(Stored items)
::::::::
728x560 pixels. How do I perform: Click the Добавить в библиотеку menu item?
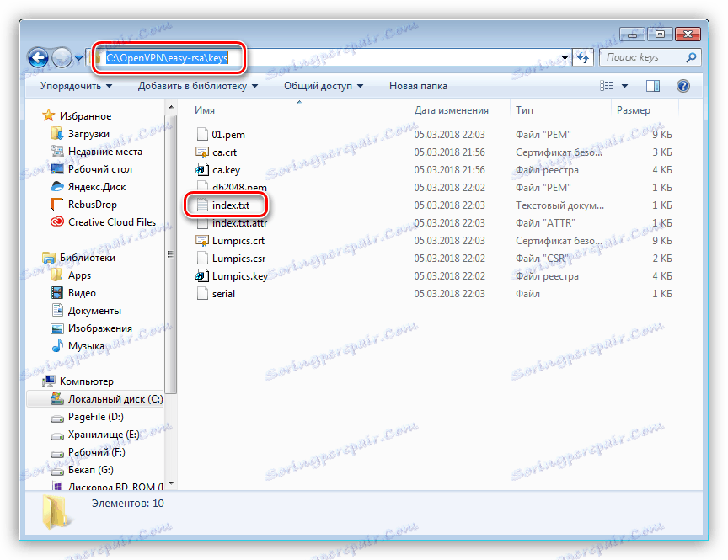pos(204,85)
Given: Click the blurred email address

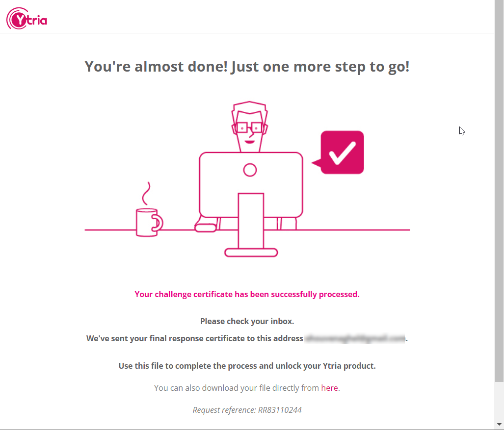Looking at the screenshot, I should pyautogui.click(x=355, y=338).
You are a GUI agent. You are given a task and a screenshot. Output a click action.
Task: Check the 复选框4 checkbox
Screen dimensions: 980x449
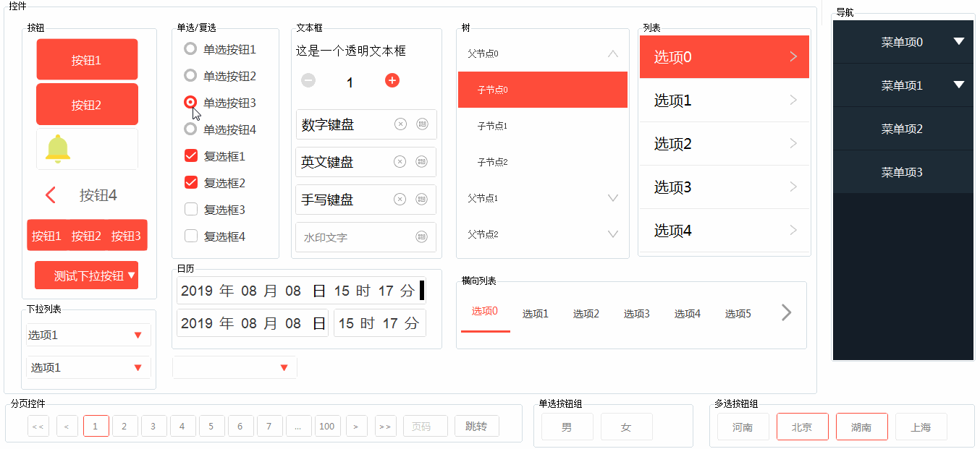tap(190, 236)
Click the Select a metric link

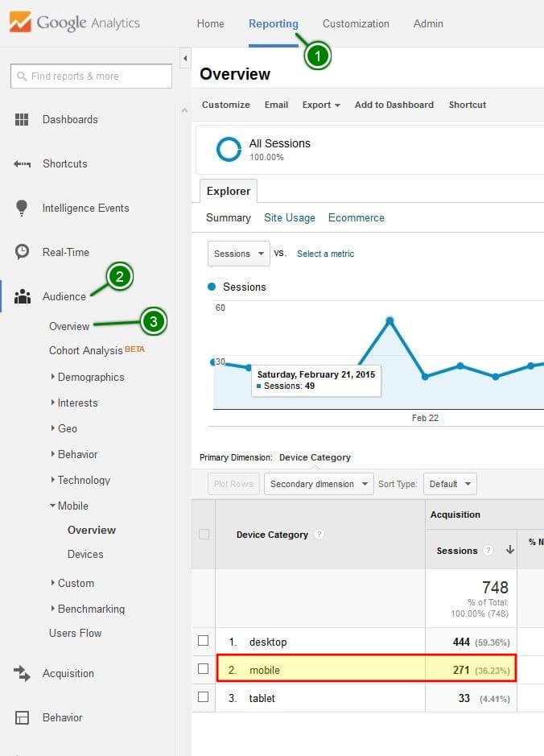point(325,254)
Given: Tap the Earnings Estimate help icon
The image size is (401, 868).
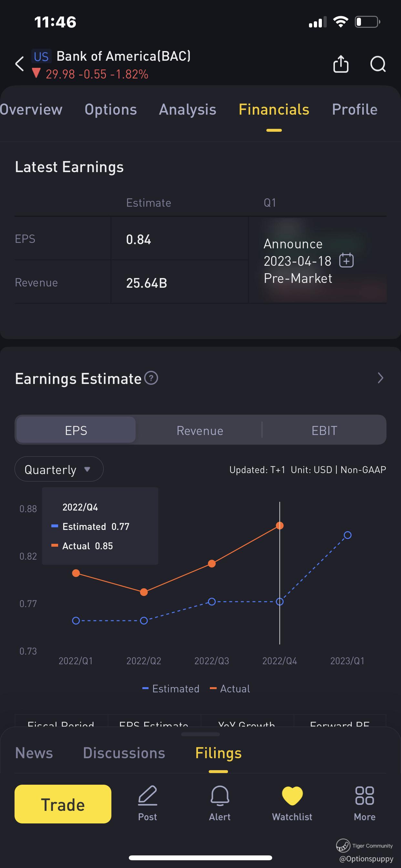Looking at the screenshot, I should click(151, 378).
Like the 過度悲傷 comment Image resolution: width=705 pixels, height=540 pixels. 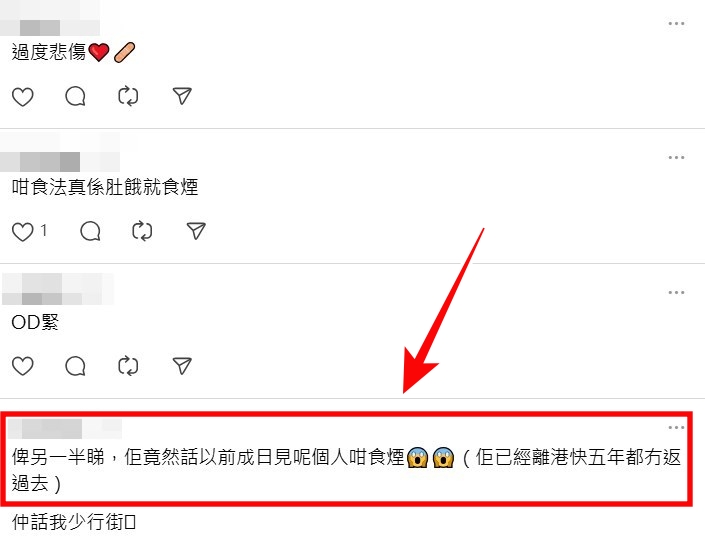22,97

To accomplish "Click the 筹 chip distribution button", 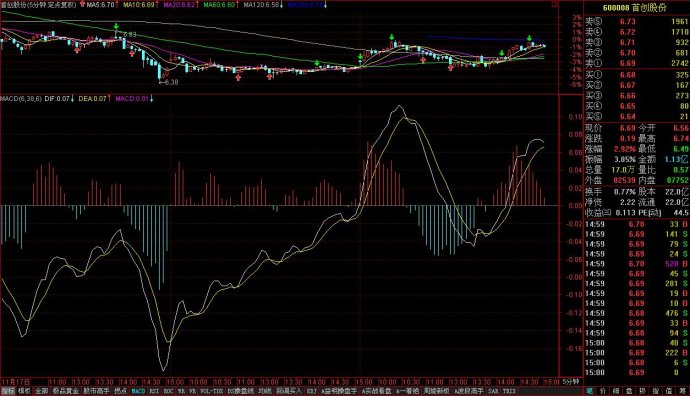I will click(683, 391).
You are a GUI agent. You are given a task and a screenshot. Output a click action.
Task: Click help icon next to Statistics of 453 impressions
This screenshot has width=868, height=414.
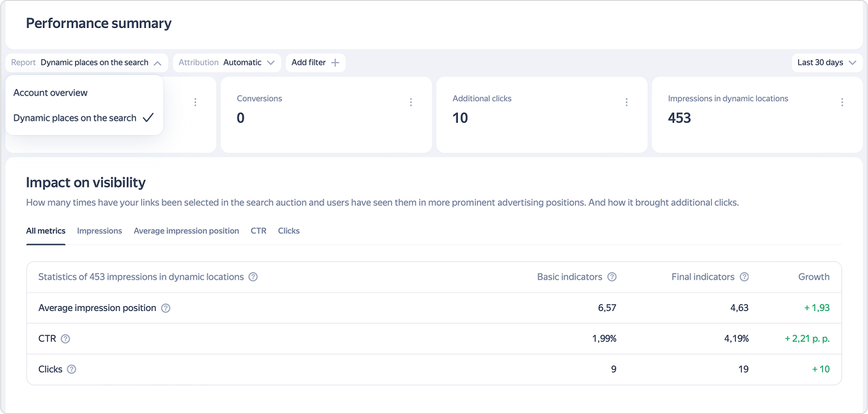click(x=253, y=277)
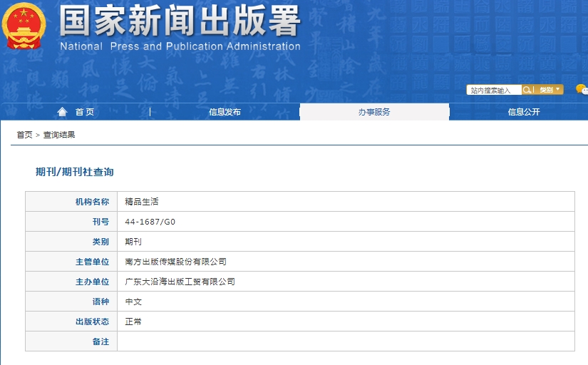The width and height of the screenshot is (588, 365).
Task: Click the 正常 publication status value
Action: [x=133, y=322]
::::::::
- Exercise directions
Once you have identified the lines above that contain "help", copy each of them.

- Task result
Given: Tap the Earnings Estimate help icon
Task: Click help icon next to Statistics of 453 impressions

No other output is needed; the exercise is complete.